Skill Availability and Presentation Granularity in Large-Language-Model Agents: A Controlled SkillsBench Study

arXiv:2605.31408v1 Announce Type: cross Abstract: Skill documents provide procedural knowledge to large-language-model agents at inference time. This article studies whether the presentation granularity of controlled skill knowledge changes downstream task success. The experiment uses a pinned SkillsBench version, a 30-task domain-balanced subset validated by official oracle runs, two reasoning-enabled model configurations, six skill conditions, and five trials per task-condition-model cell. Skill availability is the clearest empirical signal. Relative to no skill, skill conditions increase ta
The proliferation of large language models and the increasing focus on their autonomous capabilities make research into agentic design a critical immediate concern.

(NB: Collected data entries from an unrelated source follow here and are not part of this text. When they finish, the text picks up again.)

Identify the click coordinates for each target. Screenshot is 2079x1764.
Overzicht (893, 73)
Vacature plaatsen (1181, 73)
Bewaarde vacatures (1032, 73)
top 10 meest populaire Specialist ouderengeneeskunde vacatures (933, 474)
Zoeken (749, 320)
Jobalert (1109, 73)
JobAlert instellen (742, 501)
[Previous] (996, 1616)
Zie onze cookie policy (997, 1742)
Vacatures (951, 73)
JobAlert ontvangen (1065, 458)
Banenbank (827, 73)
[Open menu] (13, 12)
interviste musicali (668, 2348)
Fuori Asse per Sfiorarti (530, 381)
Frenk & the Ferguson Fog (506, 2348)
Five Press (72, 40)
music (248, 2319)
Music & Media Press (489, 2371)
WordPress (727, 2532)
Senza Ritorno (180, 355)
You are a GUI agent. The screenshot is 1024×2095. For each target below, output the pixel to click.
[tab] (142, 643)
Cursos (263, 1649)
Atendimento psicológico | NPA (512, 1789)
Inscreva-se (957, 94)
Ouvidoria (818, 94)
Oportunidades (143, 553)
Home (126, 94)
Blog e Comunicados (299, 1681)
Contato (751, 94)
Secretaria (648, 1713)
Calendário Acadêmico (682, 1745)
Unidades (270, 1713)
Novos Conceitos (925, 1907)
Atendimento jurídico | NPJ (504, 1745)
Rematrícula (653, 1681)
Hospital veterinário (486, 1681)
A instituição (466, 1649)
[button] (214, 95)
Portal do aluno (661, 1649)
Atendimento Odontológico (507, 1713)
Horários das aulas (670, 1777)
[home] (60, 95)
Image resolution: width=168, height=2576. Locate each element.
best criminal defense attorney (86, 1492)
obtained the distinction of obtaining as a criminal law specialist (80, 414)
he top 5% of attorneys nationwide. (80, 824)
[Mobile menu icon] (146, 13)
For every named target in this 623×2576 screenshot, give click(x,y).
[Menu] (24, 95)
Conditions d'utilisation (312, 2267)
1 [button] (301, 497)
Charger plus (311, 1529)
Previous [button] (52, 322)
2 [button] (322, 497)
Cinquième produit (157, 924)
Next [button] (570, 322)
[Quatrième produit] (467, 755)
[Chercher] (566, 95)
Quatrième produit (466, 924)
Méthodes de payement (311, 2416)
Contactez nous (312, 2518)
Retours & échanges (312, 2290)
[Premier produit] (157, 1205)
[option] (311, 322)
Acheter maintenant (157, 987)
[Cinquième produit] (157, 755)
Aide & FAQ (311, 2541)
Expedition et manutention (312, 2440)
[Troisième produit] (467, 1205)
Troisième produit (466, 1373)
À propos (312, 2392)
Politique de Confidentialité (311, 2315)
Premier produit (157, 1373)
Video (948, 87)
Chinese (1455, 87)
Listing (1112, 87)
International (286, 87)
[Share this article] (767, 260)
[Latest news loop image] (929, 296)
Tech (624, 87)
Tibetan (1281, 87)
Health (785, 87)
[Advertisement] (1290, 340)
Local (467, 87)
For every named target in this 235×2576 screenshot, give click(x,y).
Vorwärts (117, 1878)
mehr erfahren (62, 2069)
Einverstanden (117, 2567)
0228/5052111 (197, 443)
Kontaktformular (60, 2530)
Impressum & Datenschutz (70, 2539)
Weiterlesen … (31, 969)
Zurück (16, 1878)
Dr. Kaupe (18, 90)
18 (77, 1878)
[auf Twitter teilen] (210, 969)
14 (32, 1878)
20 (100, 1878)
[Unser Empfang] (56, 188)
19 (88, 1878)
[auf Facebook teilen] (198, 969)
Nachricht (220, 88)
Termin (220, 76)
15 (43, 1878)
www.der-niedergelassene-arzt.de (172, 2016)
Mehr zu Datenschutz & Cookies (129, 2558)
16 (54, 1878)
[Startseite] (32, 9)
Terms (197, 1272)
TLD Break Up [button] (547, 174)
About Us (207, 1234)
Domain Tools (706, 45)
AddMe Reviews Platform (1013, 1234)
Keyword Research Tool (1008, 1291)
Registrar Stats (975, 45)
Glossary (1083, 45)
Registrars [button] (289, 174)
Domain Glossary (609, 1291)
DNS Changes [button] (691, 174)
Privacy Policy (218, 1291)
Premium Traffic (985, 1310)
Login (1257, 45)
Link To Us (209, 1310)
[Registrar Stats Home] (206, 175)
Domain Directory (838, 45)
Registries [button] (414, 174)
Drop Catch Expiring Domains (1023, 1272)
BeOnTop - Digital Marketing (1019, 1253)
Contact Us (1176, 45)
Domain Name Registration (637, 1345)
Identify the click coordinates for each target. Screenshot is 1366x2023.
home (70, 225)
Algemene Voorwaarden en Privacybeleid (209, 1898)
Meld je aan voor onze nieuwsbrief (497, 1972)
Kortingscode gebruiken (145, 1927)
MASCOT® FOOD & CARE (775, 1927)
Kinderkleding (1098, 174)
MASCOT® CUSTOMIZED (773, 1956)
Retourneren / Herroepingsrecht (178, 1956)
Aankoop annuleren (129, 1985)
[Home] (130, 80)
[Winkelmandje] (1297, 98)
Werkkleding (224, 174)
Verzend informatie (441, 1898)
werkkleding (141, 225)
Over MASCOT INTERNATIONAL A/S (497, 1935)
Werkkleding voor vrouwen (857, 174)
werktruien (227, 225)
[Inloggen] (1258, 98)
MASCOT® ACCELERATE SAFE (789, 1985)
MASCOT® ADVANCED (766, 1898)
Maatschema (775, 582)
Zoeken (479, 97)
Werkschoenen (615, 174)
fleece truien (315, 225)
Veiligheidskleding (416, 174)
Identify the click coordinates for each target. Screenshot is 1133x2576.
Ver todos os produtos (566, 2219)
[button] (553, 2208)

This research provides empirical data on best practices for designing and deploying effective AI agents, which are becoming a pivotal component in collapsing workflows and automating tasks.
Our understanding of how to optimize the design and deployment of large-language-model agents, specifically regarding skill availability and presentation, is being refined.
- · AI agent developers
- · Companies adopting AI agents
- · Efficiency software providers
- · Inefficient workflow providers
- · Manual white-collar tasks
- · Poorly designed AI agents
Improved performance and broader adoption of AI agents across various industries.
Significant disruption and automation of existing white-collar job functions and SaaS layers.
The acceleration of new business models entirely dependent on highly autonomous AI systems.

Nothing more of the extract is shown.